You're two episodes into something good, the screen drops to black, and the Fire TV logo floats back up like nothing happened. Twenty minutes later it does it again. The stick isn't haunted and it usually isn't dying either. A Fire TV Stick in a restart loop is nearly always being starved of power, slowly cooked behind the TV, or tripped up by software that didn't install cleanly. Work through these in order. Most people never get past the first one.
Check what's feeding it power
The stick wants 5 volts at a full amp from its own wall adapter. A TV's USB port puts out roughly half an amp, which is enough to boot the stick but not enough to keep it fed once you ask for 4K or a heavy app. So it browns out, resets, and repeats. Looks dramatic. It's just hungry.
- Plug the included power adapter into a wall outlet instead of the TV's USB port. Lost it? Any decent 5V/1A or stronger USB adapter does the job.
- Run your fingers down the USB cable and check both plugs. A frayed or kinked cable causes split-second power drops that look exactly like software crashes.

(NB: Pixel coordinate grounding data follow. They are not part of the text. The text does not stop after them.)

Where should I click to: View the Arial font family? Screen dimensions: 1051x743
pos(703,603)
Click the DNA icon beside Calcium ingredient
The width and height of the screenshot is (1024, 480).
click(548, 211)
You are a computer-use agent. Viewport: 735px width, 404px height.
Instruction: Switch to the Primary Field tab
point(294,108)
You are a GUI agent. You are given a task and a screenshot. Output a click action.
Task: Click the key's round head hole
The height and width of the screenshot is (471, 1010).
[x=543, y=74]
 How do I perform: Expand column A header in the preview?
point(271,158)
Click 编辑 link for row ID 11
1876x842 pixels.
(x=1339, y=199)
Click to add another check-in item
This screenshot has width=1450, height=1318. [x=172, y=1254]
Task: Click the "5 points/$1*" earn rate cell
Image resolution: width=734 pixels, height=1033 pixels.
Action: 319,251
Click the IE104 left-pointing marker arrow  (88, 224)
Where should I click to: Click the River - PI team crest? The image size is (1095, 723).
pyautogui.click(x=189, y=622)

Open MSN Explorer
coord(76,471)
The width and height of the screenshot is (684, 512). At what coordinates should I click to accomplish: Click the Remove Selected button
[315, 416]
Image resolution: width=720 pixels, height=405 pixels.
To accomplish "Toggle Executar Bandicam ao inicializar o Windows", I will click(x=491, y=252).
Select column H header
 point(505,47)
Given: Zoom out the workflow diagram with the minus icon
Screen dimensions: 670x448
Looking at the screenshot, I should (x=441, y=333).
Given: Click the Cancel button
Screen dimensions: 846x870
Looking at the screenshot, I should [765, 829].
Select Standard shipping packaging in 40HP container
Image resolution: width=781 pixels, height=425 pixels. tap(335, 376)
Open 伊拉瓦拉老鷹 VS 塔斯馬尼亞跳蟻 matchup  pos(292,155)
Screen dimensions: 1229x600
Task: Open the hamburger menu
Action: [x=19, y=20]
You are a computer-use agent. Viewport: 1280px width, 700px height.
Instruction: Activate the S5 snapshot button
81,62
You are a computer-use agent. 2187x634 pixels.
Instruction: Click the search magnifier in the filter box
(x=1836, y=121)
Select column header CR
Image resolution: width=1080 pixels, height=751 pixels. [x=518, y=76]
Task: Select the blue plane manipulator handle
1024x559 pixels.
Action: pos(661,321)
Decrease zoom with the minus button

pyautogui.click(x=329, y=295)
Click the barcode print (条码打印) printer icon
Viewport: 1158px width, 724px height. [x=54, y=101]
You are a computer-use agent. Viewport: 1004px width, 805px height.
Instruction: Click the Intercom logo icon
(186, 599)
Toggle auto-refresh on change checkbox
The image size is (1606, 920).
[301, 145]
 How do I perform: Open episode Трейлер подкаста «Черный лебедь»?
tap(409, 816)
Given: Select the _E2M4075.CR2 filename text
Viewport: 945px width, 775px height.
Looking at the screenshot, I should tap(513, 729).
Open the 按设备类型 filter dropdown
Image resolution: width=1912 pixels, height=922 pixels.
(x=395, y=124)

- Skip the crowded power strip if you can. A tired strip sags under load, and the wall outlet is boring but reliable.
If the loop stops here, you're done. Enjoy your show.
Let it cool off
Sticks live in the worst climate in the house: the sealed pocket of hot air directly behind a running TV panel. Get the internals hot enough and the stick protects itself by shutting down, which from the couch reads as a random restart. Summer makes this worse, and so does a closed media cabinet.
Touch the stick. If holding it is unpleasant, you've found your cause. Unplug it for 15 minutes, then use the short HDMI extender cable that came in the box to drop the stick below the TV where air actually moves. Cabinet doors stay cracked open. That's it.
Do a real power cycle
Pull the power cable out of the stick itself and wait a full 30 seconds, not five. Thirty seconds lets the hardware drain completely instead of warm-booting straight back into the same jammed state. Plug it in, let it boot, and keep your hands off the remote for two minutes.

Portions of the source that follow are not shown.